La formación vinculada al sector agropecuario cobra cada vez mayor relevancia en la Extensión Universitaria de Soná, en Veraguas, donde el Técnico en Producción Bovina se ha convertido en la carrera con mayor demanda entre los estudiantes de la Universidad de Panamá.

El interés por este programa académico refleja la estrecha relación que existe en la región entre la educación superior y una de sus principales actividades productivas: la ganadería.

Al respecto, la directora de la Extensión Universitaria de Soná, profesora Camila Cisnero, destacó que el crecimiento de la demanda abre la posibilidad de fortalecer el programa y proyectarlo hacia una licenciatura. Esta evolución permitiría ampliar las oportunidades de formación profesional para los estudiantes y continuar aportando al desarrollo del sector agropecuario de la región.

El Técnico en Producción Bovina brinda a los estudiantes conocimientos y herramientas para fortalecer el manejo y la producción de ganado, mediante una formación orientada a las necesidades y características del sector agropecuario.

La ganadería constituye una de las principales actividades productivas del sur de la provincia de Veraguas, donde numerosas familias han construido su sustento alrededor de la crianza y producción bovina. En este contexto, la capacitación y profesionalización de quienes trabajan en el campo se convierten en herramientas fundamentales para mejorar los sistemas productivos y preparar a las nuevas generaciones que darán continuidad a esta actividad.

El profesor Pacífico Bonilla, docente del Técnico en Producción Bovina, explicó que uno de los factores que impulsa el interés por esta carrera es el vínculo directo de los estudiantes con la actividad productiva.

Muchos de los estudiantes, señaló, provienen de familias ganaderas y productoras de la región, por lo que han crecido en contacto con las labores del campo. Contar con esta carrera en Soná les permite formarse cerca de sus fincas y, al mismo tiempo, llevar los conocimientos adquiridos en las aulas directamente a sus unidades productivas.

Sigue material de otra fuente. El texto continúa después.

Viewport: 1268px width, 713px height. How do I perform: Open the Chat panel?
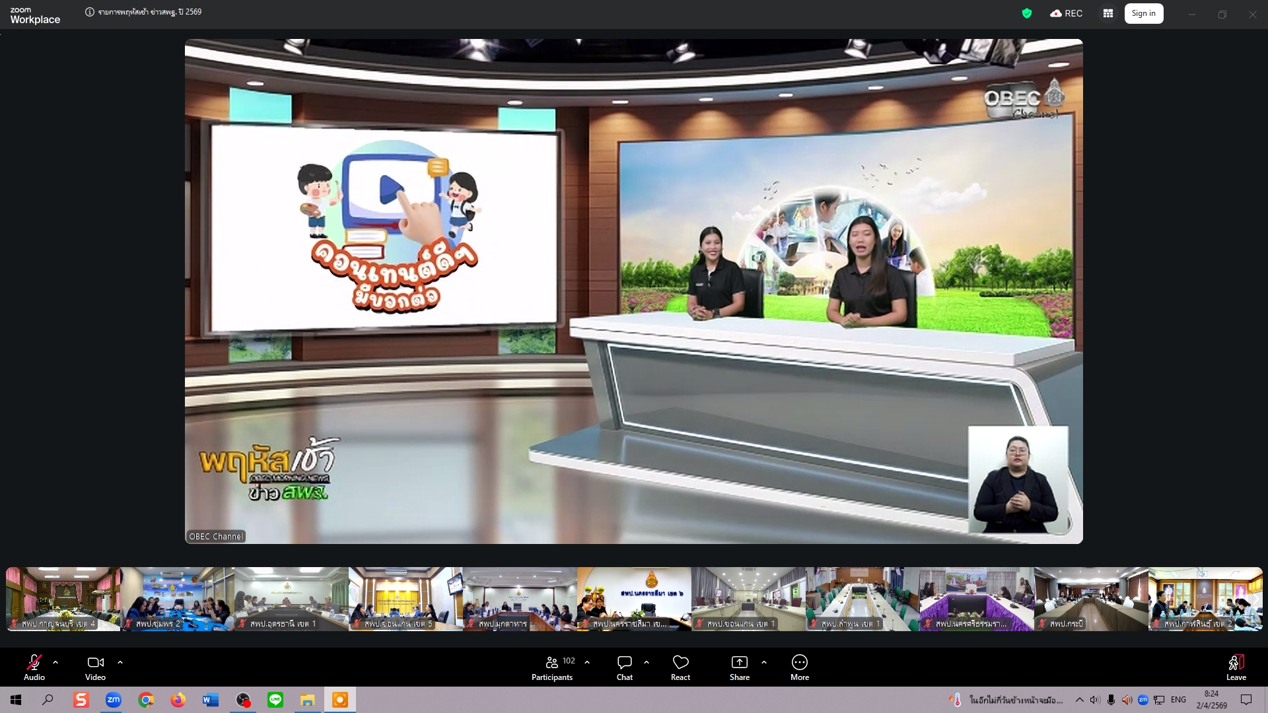point(624,666)
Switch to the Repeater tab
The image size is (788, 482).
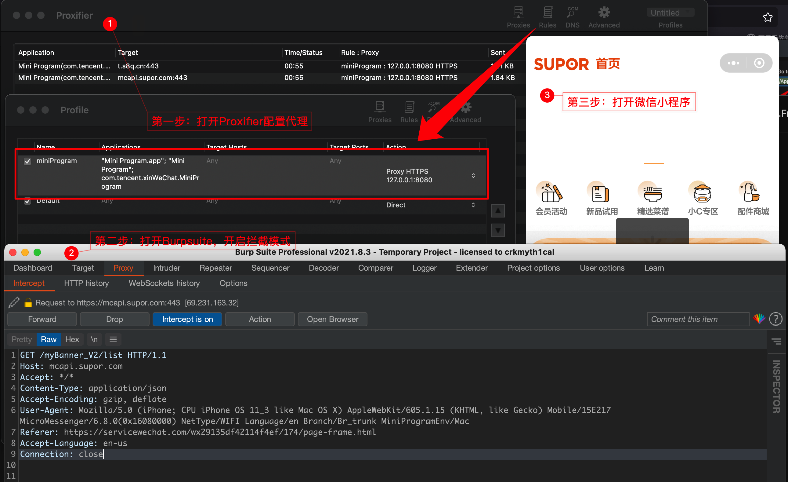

De esta manera, la formación universitaria se convierte en una herramienta práctica que beneficia no solo a los estudiantes, sino también a sus familias, al permitirles incorporar nuevos conocimientos y técnicas para mejorar sus actividades productivas.

Durante su preparación académica, los estudiantes fortalecen sus capacidades en áreas fundamentales para la producción bovina, como el manejo del ganado, alimentación, reproducción, sanidad y optimización de los sistemas productivos.

Esta combinación entre experiencia familiar y conocimiento académico permite formar recurso humano con una visión más amplia de los desafíos y oportunidades que enfrenta la actividad ganadera en la región.

Para la Universidad de Panamá, la experiencia de la Extensión Universitaria de Soná evidencia la importancia de acercar la educación superior a las comunidades y responder a las necesidades concretas de los territorios. En este caso, la formación de técnicos especializados contribuye a fortalecer una actividad que representa una fuente importante de sustento para numerosas familias del sur de Veraguas.

El creciente interés por el Técnico en Producción Bovina y la posibilidad de que el programa evolucione hacia una licenciatura evidencian, además, el potencial de esta área de formación y la necesidad de continuar ampliando las oportunidades de educación superior vinculadas con los sectores productivos del país.